What is asked ::
Quote from the records, word for word, the lines from the one containing "Image resolution: width=957" up to and including the one containing "(x=56, y=190)".

Information provided ::
━━━━━━

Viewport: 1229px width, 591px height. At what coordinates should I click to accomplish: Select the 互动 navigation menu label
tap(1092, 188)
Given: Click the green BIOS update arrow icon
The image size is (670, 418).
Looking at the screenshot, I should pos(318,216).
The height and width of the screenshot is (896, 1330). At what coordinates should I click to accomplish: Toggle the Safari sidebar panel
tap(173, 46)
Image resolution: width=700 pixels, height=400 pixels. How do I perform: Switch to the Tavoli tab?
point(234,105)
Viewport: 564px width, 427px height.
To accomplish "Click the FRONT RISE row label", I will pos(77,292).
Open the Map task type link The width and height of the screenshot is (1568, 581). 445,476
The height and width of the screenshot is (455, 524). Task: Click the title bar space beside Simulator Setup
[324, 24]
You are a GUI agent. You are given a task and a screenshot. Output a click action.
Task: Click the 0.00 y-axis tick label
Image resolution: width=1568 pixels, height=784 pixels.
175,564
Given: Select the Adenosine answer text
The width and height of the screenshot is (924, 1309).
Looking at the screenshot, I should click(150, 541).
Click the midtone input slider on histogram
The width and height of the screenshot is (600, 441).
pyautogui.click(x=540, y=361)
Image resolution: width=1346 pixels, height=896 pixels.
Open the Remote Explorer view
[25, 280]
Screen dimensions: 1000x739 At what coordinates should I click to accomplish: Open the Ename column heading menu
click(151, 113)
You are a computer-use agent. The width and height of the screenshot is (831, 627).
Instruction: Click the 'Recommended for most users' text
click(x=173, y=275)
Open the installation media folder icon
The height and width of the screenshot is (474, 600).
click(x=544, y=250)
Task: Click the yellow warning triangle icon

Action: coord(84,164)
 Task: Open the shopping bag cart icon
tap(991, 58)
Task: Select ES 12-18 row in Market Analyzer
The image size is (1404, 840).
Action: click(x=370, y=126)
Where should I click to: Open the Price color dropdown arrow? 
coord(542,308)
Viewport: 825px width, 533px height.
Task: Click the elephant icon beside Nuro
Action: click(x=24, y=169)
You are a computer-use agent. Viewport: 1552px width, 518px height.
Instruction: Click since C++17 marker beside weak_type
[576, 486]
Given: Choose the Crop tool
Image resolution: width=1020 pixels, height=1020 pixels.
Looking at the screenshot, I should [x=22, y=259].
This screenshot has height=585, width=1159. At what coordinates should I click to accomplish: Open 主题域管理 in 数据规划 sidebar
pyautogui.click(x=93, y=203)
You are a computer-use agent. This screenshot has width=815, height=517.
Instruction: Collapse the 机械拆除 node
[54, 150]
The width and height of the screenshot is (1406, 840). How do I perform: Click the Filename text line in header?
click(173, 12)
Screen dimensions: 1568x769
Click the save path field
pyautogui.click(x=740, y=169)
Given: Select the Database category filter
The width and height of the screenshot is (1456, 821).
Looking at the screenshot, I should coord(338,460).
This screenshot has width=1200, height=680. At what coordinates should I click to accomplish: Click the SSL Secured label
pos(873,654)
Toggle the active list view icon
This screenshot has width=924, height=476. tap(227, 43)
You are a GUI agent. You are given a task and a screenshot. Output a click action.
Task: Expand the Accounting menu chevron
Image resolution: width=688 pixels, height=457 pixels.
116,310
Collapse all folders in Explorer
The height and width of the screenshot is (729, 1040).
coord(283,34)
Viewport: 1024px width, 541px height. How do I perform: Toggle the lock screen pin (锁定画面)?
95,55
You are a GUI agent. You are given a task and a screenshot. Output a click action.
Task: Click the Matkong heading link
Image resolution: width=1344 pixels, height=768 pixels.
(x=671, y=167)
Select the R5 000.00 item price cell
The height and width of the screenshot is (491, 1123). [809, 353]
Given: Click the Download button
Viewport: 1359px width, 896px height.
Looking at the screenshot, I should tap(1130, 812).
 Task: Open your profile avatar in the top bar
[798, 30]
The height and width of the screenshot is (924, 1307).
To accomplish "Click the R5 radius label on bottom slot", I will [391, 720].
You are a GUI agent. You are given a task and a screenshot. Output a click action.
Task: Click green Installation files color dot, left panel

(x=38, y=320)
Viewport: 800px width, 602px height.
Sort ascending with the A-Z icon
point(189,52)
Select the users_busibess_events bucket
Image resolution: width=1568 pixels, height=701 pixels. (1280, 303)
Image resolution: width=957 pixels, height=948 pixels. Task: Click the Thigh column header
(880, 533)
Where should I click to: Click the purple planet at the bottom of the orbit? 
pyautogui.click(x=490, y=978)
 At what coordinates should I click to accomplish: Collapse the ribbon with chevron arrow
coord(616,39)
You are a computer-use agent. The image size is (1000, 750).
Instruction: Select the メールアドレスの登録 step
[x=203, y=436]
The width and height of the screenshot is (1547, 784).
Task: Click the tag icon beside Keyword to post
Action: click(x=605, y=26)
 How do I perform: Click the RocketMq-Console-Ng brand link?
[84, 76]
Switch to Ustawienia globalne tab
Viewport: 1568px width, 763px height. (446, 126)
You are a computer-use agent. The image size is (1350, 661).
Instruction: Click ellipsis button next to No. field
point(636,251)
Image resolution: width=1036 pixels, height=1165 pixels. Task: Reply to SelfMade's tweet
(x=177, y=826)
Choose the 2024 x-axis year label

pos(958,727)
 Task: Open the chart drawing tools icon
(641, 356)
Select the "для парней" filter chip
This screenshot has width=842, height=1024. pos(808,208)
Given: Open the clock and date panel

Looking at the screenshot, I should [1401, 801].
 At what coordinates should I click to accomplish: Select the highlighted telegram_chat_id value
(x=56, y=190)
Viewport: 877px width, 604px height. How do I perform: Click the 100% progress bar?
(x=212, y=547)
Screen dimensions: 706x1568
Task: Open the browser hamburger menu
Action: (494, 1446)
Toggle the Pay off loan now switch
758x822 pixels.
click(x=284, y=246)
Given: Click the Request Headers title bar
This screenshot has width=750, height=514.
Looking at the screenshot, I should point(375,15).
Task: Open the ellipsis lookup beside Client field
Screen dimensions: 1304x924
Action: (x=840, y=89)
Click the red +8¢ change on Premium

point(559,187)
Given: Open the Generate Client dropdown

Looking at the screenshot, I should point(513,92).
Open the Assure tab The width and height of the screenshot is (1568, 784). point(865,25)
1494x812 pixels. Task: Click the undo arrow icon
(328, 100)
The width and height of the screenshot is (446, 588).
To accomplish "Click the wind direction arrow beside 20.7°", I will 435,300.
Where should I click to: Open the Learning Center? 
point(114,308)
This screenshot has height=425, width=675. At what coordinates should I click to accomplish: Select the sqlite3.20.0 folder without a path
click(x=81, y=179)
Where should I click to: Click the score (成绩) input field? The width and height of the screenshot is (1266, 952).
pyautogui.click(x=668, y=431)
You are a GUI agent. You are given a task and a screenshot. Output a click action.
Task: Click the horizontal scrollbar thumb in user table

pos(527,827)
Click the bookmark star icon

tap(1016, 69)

━━━━━━

Solved problem ::
Image resolution: width=957 pixels, height=948 pixels. Task: Click the Thigh column header
(880, 533)
Where should I click to: Click the purple planet at the bottom of the orbit? 
pyautogui.click(x=490, y=978)
 At what coordinates should I click to accomplish: Collapse the ribbon with chevron arrow
coord(616,39)
You are a computer-use agent. The image size is (1000, 750).
Instruction: Select the メールアドレスの登録 step
[x=203, y=436]
The width and height of the screenshot is (1547, 784).
Task: Click the tag icon beside Keyword to post
Action: click(x=605, y=26)
 How do I perform: Click the RocketMq-Console-Ng brand link?
[84, 76]
Switch to Ustawienia globalne tab
Viewport: 1568px width, 763px height. (446, 126)
You are a computer-use agent. The image size is (1350, 661).
Instruction: Click ellipsis button next to No. field
point(636,251)
Image resolution: width=1036 pixels, height=1165 pixels. Task: Reply to SelfMade's tweet
(x=177, y=826)
Choose the 2024 x-axis year label

pos(958,727)
 Task: Open the chart drawing tools icon
(641, 356)
Select the "для парней" filter chip
This screenshot has width=842, height=1024. pos(808,208)
Given: Open the clock and date panel

Looking at the screenshot, I should [1401, 801].
 At what coordinates should I click to accomplish: Select the highlighted telegram_chat_id value
(x=56, y=190)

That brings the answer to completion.